Personally, I do prefer explicit casting and notation to ensure both us humans and future versions of GCC parse the intent correctly, i.e.
#include <stdint.h>
/* Read 32-bit unsigned integer from a possibly unaligned pointer.
get_u32_native(ptr): Native byte order.
get_u32_swapped(ptr): Swapped byte order.
get_u32_le(ptr): Little-endian byte order (least significant byte first).

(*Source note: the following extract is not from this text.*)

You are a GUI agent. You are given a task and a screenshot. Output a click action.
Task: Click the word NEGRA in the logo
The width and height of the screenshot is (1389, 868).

get_u32_be(ptr): Big-endian byte order (most significant byte first).
*/
static inline uint32_t get_u32_le(const void *const ptr)
{
const uint8_t *const byte = ptr;
return (uint32_t)byte[0]
+ ((uint32_t)byte[1] << 8)
+ ((uint32_t)byte[2] << 16)
+ ((uint32_t)byte[3] << 24);
}
static inline uint32_t get_u32_be(const void *const ptr)
{
const uint8_t *const byte = ptr;
return (uint32_t)byte[3]
+ ((uint32_t)byte[2] << 8)
+ ((uint32_t)byte[1] << 16)
+ ((uint32_t)byte[0] << 24);
}
#if __BYTE_ORDER__ == __ORDER_LITTLE_ENDIAN__
#define get_u32_native get_u32_le
#define get_u32_swapped get_u32_be
#elif __BYTE_ORDER__ == __ORDER_BIG_ENDIAN__
#define get_u32_native get_u32_be
#define get_u32_swapped get_u32_le
#else
#error Unsupported byte order.
#endif
These compile to 20 bytes on Cortex-M0, M0+, and M4, when using
-O2 or
-Os (and I always do, and recommend you do too).
The other way, say
#include <stdint.h>
#if __BYTE_ORDER__ == __ORDER_LITTLE_ENDIAN__
static inline uint32_t get_u32_le(const void *const ptr)
{
const uintptr_t address = (uintptr_t)ptr;
const uint32_t *base = (const uint32_t *)(address & (~(uintptr_t)3));
const uint32_t word[2] = { base[0], base[1] };
const unsigned char shift = (address & 3) << 3;
return (word[0] >> shift) + (word[1] << (32 - shift));
}
#else
#error Not implemented
#endif
compiles to nine instructions (26 bytes) on Cortex-M4, 13 instructions (also 26 bytes) on Cortex-M0 and M0+; compared to 20 bytes for each of the earlier two functions. Furthermore, it accesses the following 32-bit integer if
ptr happens to be aligned, and that can be quite problematic in some cases.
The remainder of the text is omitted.